By Alice Kim
A University of Hawaiʻi at Mānoa postdoctoral fellow took part in a world record for the deepest controlled-source electromagnetic (CSEM) survey of the seafloor. At 5,150 meters (approximately 3.2 miles) below sea level, the record-breaking survey happened above an oceanic trench in the Aleutian-Alaska Subduction Zone (AASZ) on June 6, 2019, during the research crew’s night shift.
Postdoctoral fellow Dr. Eric Attias is participating as a volunteer crew member for the Electromagnetic Alaskan Geoprisms Experiment (EMAGE). This Columbia University project lead by Principal Investigator Dr.

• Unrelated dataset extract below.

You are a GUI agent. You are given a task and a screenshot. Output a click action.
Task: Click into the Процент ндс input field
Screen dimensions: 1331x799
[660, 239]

Kerry Key is using cutting-edge technology to survey the sea floor of AASZ.
According to Key, Attias is helping EMAGE by using his experience working with the instrumentation used during the survey and his knowledge of electromagnetic data analysis and modeling to conduct quality control among other essential duties.
“Eric’s experience … made my life easier since he’s taken on many of the duties I would normally be doing, which means I have more time to concentrate on overseeing the project,” Key explains.
“I was fortunate enough to participate in the EMAGE cruise thanks to my long-lasting collaboration with the Scripps and Lamont EM groups,” Attias says. “The EMAGE project utilizes state-of-the-art and unique EM system that was developed by the Scripps Institution of Oceanography EM lab, where only a handful of people worldwide know how to operate. This EM technology helps us to image both the shallow and deep Earth innovatively, while we study the fluid distribution in the crust and upper-mantle rather than structural geology, enabling us to understand the mechanism of the AASZ subduction zone and associated earthquakes.”
CSEM detects formations on the seafloor by transmitting an electromagnetic field through the seafloor and measuring the resistivity of the formations. EMAGE is using CSEM technology to study the fluid content of the crust and mantle along the Semidi and Shumagin sections of the Aleutian Trench, south of the Alaska Peninsula. The Semidi section lies south of the Shumagin Islands and Chirikof Island, and the Shumagin section lies south of the Shumagin Islands.
AASZ is one of the most seismically active subduction zones in the world, stretching from the Gulf of Alaska to the Kamchatka Peninsula in the Russian Far East. A subduction zone is an area on the Earth’s crust where tectonic plates collide, and this collision creates volcanoes and causes earthquakes and tsunamis. The AASZ has experienced four earthquakes greater than magnitude 8 in the past seventy-five years, and one of them caused the 1946 tsunami that killed 173 people in Hilo, Hawaiʻi (also known as the “April Fool’s Tsunami”).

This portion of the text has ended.